(Supplied data Opens)

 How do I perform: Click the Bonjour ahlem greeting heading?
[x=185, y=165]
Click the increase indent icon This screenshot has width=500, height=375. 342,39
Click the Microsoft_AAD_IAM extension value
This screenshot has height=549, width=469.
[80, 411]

(Supplied data Closes)

• Assignment: Repeat the material in full. Change nothing.

• Answer to this exercise:
 How do I perform: Click the Bonjour ahlem greeting heading?
[x=185, y=165]
Click the increase indent icon This screenshot has width=500, height=375. 342,39
Click the Microsoft_AAD_IAM extension value
This screenshot has height=549, width=469.
[80, 411]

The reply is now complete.